**Task goal**
Each entry is to be output as written, so that none is missing.

**The data**
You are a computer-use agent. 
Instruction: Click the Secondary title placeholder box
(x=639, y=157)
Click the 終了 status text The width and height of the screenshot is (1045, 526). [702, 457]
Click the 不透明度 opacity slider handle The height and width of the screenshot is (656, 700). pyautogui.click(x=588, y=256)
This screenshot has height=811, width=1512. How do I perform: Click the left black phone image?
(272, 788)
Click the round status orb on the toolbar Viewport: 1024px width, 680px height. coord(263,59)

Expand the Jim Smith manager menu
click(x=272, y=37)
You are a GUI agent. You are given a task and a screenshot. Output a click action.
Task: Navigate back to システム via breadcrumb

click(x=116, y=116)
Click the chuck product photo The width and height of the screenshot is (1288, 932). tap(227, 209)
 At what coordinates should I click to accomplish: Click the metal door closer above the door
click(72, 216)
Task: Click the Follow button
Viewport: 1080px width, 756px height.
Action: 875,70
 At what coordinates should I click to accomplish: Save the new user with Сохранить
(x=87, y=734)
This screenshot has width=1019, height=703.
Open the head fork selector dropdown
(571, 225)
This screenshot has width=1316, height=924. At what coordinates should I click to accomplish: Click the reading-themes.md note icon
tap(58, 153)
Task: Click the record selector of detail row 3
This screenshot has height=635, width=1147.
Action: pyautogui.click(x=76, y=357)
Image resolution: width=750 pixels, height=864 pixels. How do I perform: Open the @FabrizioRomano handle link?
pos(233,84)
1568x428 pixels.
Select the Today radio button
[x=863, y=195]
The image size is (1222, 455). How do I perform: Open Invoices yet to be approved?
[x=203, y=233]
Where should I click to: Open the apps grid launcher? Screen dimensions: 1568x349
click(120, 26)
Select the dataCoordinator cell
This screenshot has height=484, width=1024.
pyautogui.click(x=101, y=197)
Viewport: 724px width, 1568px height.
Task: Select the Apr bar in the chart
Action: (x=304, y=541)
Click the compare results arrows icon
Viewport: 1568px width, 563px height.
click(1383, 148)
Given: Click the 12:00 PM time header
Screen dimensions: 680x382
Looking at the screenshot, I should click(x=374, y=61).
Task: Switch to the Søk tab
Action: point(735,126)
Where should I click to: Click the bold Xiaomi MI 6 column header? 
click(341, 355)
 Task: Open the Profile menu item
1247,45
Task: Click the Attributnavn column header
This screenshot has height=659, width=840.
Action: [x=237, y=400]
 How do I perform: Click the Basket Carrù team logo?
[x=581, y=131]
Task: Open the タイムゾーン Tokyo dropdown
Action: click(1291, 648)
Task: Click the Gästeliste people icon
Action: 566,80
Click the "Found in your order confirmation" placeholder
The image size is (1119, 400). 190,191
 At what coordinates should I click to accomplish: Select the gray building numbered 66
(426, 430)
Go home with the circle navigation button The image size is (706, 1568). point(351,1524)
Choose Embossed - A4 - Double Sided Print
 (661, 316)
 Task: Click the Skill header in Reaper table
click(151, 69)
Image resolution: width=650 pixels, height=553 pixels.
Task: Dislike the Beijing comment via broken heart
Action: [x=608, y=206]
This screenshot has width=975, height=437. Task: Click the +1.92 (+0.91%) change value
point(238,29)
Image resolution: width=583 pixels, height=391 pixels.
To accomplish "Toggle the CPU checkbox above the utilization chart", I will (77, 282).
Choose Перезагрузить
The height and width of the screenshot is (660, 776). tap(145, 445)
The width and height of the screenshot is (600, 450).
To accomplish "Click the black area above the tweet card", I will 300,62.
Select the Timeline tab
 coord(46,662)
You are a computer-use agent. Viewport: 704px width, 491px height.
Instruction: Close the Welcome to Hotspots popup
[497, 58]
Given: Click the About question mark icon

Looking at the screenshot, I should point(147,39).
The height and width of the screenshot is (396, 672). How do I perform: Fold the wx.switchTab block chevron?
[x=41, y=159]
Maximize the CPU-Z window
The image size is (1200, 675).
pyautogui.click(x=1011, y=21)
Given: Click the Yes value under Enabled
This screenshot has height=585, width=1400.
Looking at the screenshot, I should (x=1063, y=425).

**Answer area**
You are a computer-use agent. 
Instruction: Click the Secondary title placeholder box
(x=639, y=157)
Click the 終了 status text The width and height of the screenshot is (1045, 526). [702, 457]
Click the 不透明度 opacity slider handle The height and width of the screenshot is (656, 700). pyautogui.click(x=588, y=256)
This screenshot has height=811, width=1512. How do I perform: Click the left black phone image?
(272, 788)
Click the round status orb on the toolbar Viewport: 1024px width, 680px height. coord(263,59)

Expand the Jim Smith manager menu
click(x=272, y=37)
You are a GUI agent. You are given a task and a screenshot. Output a click action.
Task: Navigate back to システム via breadcrumb

click(x=116, y=116)
Click the chuck product photo The width and height of the screenshot is (1288, 932). tap(227, 209)
 At what coordinates should I click to accomplish: Click the metal door closer above the door
click(72, 216)
Task: Click the Follow button
Viewport: 1080px width, 756px height.
Action: 875,70
 At what coordinates should I click to accomplish: Save the new user with Сохранить
(x=87, y=734)
This screenshot has width=1019, height=703.
Open the head fork selector dropdown
(571, 225)
This screenshot has width=1316, height=924. At what coordinates should I click to accomplish: Click the reading-themes.md note icon
tap(58, 153)
Task: Click the record selector of detail row 3
This screenshot has height=635, width=1147.
Action: pyautogui.click(x=76, y=357)
Image resolution: width=750 pixels, height=864 pixels. How do I perform: Open the @FabrizioRomano handle link?
pos(233,84)
1568x428 pixels.
Select the Today radio button
[x=863, y=195]
The image size is (1222, 455). How do I perform: Open Invoices yet to be approved?
[x=203, y=233]
Where should I click to: Open the apps grid launcher? Screen dimensions: 1568x349
click(120, 26)
Select the dataCoordinator cell
This screenshot has height=484, width=1024.
pyautogui.click(x=101, y=197)
Viewport: 724px width, 1568px height.
Task: Select the Apr bar in the chart
Action: (x=304, y=541)
Click the compare results arrows icon
Viewport: 1568px width, 563px height.
click(1383, 148)
Given: Click the 12:00 PM time header
Screen dimensions: 680x382
Looking at the screenshot, I should click(x=374, y=61).
Task: Switch to the Søk tab
Action: point(735,126)
Where should I click to: Click the bold Xiaomi MI 6 column header? 
click(341, 355)
 Task: Open the Profile menu item
1247,45
Task: Click the Attributnavn column header
This screenshot has height=659, width=840.
Action: [x=237, y=400]
 How do I perform: Click the Basket Carrù team logo?
[x=581, y=131]
Task: Open the タイムゾーン Tokyo dropdown
Action: click(1291, 648)
Task: Click the Gästeliste people icon
Action: 566,80
Click the "Found in your order confirmation" placeholder
The image size is (1119, 400). 190,191
 At what coordinates should I click to accomplish: Select the gray building numbered 66
(426, 430)
Go home with the circle navigation button The image size is (706, 1568). point(351,1524)
Choose Embossed - A4 - Double Sided Print
 (661, 316)
 Task: Click the Skill header in Reaper table
click(151, 69)
Image resolution: width=650 pixels, height=553 pixels.
Task: Dislike the Beijing comment via broken heart
Action: [x=608, y=206]
This screenshot has width=975, height=437. Task: Click the +1.92 (+0.91%) change value
point(238,29)
Image resolution: width=583 pixels, height=391 pixels.
To accomplish "Toggle the CPU checkbox above the utilization chart", I will (77, 282).
Choose Перезагрузить
The height and width of the screenshot is (660, 776). tap(145, 445)
The width and height of the screenshot is (600, 450).
To accomplish "Click the black area above the tweet card", I will 300,62.
Select the Timeline tab
 coord(46,662)
You are a computer-use agent. Viewport: 704px width, 491px height.
Instruction: Close the Welcome to Hotspots popup
[497, 58]
Given: Click the About question mark icon

Looking at the screenshot, I should point(147,39).
The height and width of the screenshot is (396, 672). How do I perform: Fold the wx.switchTab block chevron?
[x=41, y=159]
Maximize the CPU-Z window
The image size is (1200, 675).
pyautogui.click(x=1011, y=21)
Given: Click the Yes value under Enabled
This screenshot has height=585, width=1400.
Looking at the screenshot, I should (x=1063, y=425).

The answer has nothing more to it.